What the task asks:
Beneath this line are the data; copy exactly the part of them that opens with the line containing "The height and width of the screenshot is (868, 1389)." and closes with the line containing "Click the Net swing R +38.0 pts value", and only that part.

Records excerpted from a collection:
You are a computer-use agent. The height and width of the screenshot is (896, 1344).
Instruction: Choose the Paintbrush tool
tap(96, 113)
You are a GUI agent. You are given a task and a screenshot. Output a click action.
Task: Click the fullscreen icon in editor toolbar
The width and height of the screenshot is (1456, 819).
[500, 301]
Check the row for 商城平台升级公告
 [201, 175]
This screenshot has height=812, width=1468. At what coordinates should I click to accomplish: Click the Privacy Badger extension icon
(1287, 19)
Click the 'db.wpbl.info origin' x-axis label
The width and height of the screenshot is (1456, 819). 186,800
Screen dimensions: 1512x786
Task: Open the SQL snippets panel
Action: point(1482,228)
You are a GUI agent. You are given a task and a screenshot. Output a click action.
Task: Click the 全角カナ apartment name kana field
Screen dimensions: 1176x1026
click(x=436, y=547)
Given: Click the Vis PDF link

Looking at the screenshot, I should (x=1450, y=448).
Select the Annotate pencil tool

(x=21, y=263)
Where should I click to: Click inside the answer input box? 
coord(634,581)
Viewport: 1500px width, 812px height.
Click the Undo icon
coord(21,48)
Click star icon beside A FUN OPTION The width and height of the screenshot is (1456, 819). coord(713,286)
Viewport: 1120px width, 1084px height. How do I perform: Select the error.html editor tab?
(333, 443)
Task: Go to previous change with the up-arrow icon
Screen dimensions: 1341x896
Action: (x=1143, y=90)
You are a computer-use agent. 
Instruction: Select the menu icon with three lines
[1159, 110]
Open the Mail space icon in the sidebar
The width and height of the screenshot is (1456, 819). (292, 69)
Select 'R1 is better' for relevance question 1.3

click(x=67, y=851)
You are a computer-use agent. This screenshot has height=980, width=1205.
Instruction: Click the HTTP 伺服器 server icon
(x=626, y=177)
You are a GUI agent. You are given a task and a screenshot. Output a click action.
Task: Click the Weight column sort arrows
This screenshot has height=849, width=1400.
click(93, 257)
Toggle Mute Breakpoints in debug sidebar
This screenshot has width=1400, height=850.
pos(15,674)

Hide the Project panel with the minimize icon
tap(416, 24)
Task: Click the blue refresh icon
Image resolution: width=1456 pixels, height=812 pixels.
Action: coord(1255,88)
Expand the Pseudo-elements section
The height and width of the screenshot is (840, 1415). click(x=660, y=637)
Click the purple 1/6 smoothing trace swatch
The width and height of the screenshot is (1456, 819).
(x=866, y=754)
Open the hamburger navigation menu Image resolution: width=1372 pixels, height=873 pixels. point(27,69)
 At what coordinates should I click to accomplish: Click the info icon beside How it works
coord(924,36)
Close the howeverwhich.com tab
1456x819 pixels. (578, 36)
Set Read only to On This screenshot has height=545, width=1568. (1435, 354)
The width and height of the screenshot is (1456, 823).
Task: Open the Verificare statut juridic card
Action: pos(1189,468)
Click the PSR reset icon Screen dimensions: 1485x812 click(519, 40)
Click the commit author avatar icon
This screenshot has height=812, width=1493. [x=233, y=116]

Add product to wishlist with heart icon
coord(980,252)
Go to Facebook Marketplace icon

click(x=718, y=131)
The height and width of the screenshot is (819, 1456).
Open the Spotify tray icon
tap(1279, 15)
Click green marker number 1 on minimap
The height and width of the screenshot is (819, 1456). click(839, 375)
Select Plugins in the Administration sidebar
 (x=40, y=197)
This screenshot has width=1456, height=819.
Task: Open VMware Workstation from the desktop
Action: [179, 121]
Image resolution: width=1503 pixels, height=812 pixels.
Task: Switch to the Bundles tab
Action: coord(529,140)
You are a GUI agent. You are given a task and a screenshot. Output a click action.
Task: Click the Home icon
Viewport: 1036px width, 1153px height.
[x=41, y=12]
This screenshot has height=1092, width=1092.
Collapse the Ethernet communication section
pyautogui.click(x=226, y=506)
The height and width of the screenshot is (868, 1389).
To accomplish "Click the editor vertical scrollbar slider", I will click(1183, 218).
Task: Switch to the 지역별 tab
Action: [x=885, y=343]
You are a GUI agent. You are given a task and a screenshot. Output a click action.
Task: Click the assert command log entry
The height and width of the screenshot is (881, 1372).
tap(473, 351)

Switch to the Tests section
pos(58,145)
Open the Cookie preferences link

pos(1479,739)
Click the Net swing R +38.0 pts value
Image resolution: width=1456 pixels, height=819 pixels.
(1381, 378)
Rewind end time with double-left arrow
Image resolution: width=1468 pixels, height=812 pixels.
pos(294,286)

Output of the exercise:
The height and width of the screenshot is (868, 1389).
To accomplish "Click the editor vertical scrollbar slider", I will click(1183, 218).
Task: Switch to the 지역별 tab
Action: [x=885, y=343]
You are a GUI agent. You are given a task and a screenshot. Output a click action.
Task: Click the assert command log entry
The height and width of the screenshot is (881, 1372).
tap(473, 351)

Switch to the Tests section
pos(58,145)
Open the Cookie preferences link

pos(1479,739)
Click the Net swing R +38.0 pts value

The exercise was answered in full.